Abstract: Action detection in untrimmed video has been a long standing goal in computer vision.
Recently, single-frame annotation has emerged as a promising direction that bridges
the gap between the video-level weak-supervision and costly full supervision. We
tackle the problem of single-frame supervised temporal action localization, where only
one frame is annotated for each action instance in the video. Contextual information
is crucial for recognizing and localizing action instances. However, existing methods
for single-frame action detection still rely on limited isolated features.
In this thesis, we propose the Selective Feature Aggregation module, which (1)
dynamically aggregates the contextual information to strengthen the expressive power
of the perframe features, and (2) utilizes a set of selective functions, which encode a
general prior for selecting neighbors, to guide the feature aggregation.

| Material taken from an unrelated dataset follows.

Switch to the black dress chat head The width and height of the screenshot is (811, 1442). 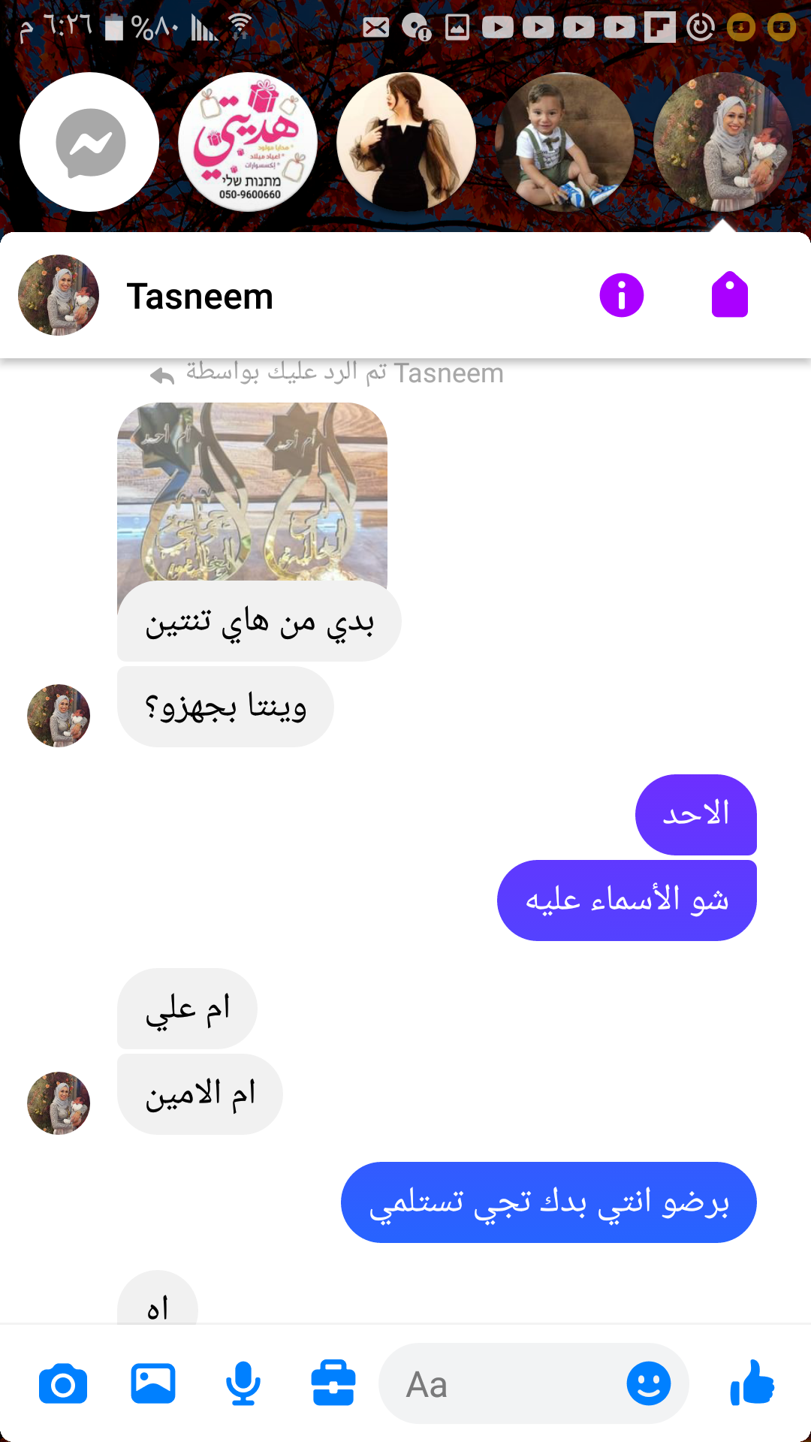pyautogui.click(x=406, y=142)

We find that
this module reduces the context confusion and attention collapse when training a
feature aggregator with a very sparse set of labels.
We demonstrate that our proposed module can effectively improve the performance over previous methods on three benchmarks: THUMOS’14, GTEA and BEOID. Concretely, we improve 3.1%, 7.9%, and 2.8% respectively in IoU-averaged mAP over
the baseline SFNet. The benefits are particularly striking on the challenging setting
with an IoU of 0.7, where we improve 10.8% over competitive methods on BEOID.